A gente sempre altera muito nosso processo de composição né? Nesse disco a gente usou bastante o Ableton, então achamos que fosse ficar mais eletrônico. Só que, ao longo do processo, até pra deixar um pouco a música eletrônica de lado, passamos a ouvir as boas e velhas bandas de indie rock e de música brasileira que a gente gosta tanto. E por estar usando esse recurso, a gente conseguia se encontrar todo dia, durante seis meses, com o pretexto de fazer música e tomar uma cerveja. E depois de quase perder a família por ter desaparecido por seis meses, a gente chegou com umas vinte músicas prontas e falou “vamos gravar o que der e ver como a gente vai montar esse disco”. Gravamos onze músicas e acabamos amarrando uma história. Eu não diria que é um disco maduro. A gente pode ter amadurecido, mas maduro esse disco não é.

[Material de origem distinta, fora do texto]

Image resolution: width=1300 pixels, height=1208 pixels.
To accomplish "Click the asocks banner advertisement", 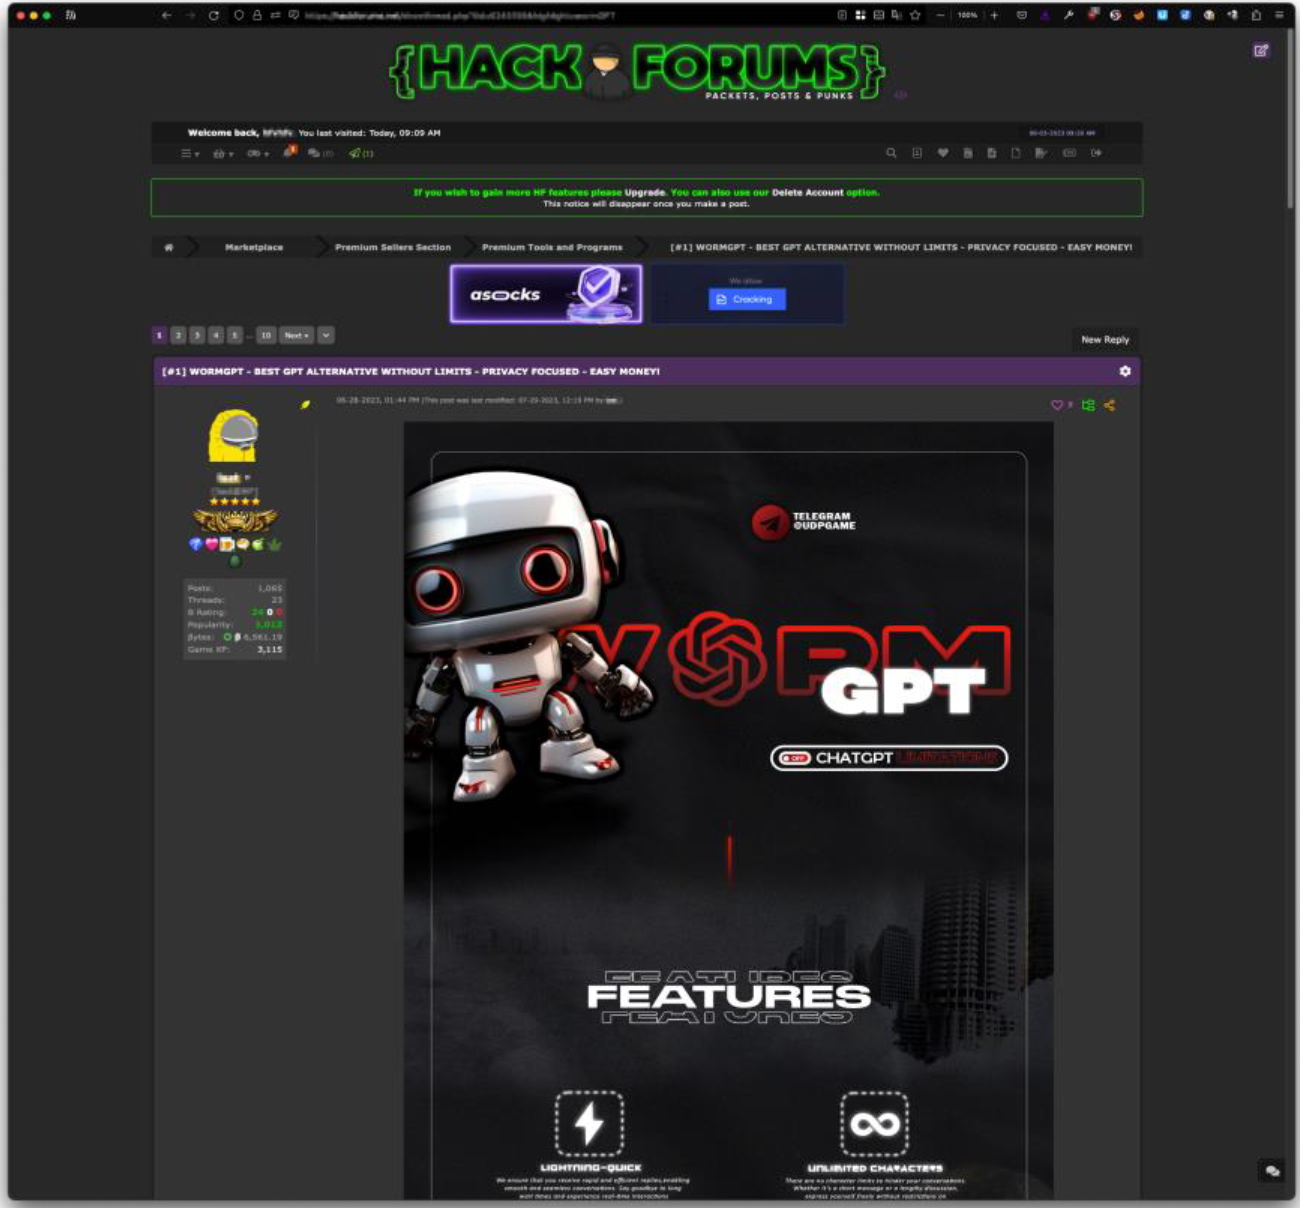I will (546, 294).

Tem muito pra amadurecer ainda?
Acho que enquanto a gente estiver vivo e juntos, vamos ter o que amadurecer, mas sempre vamos carregar essa cara de molecada junta.

Saquei. Pra você, quais foram as maiores influências, que você pode citar, para este trampo?
Pô cara, eu vou dizer que foi o Perfect From Now On, do Built to Spill, mas na verdade foi tudo que a gente tava ouvindo né? A gente curte ouvir música, então desde o som que toca na balada, no DJ set da Avalanche, até a banda dos amigos que eu vejo, ou os discos clássicos que eu ouço há anos... Porque na verdade, eu acho que não é o som que influencia, é mais a vivência. E nessa vibe de chamar Holger, a gente achou um caminho. Porque tem essa pira de que quando você forma uma banda, quer fazer seu som meio semelhante às bandas que você gosta. Só que dessa vez a gente não teve a intenção de soar como este ou aquele. Mas sim algo que a gente vai absorvendo, como quando a gente come arroz, feijão e bife e isso vira músculo e gordura. Seria injusto eu dizer que uma banda me influenciou mais ou menos que uma noite foda ou uma viagem. Tudo isso foi influenciando a gente, e o disco só poderia ter sido feito por nós.

Eu fiquei sabendo que estão rolando uns shows surpresa em São Paulo. Me conta sobre isso.
Tá tudo amarrado, cara. A gente tocou usando backtrack por dois anos, e foi uma experiência legal, a gente adquiriu um formato quase de banda gringa, de colocar o som eletrônico perfeitinho saindo do computador e tocar guitarra em cima. Mas isso perde muita personalidade e a gente falou “putz meu, vamos pra outro lado”. Agora a gente quer ser uma banda que se tiver duas caixas de som pra ligar as vozes e duas tomadas pra ligar amplificador, dá pra gente tocar. A gente alugou um gerador e saímos tocando por aí. A gente quer fazer isso sempre, tocar em qualquer lugar que tenha duas tomadas, é tudo que a gente precisa. Então, se alguém quiser chamar a gente pra tocar numa festa caseira, qualquer lugar, tendo duas tomadas 110v a gente se vira com o resto.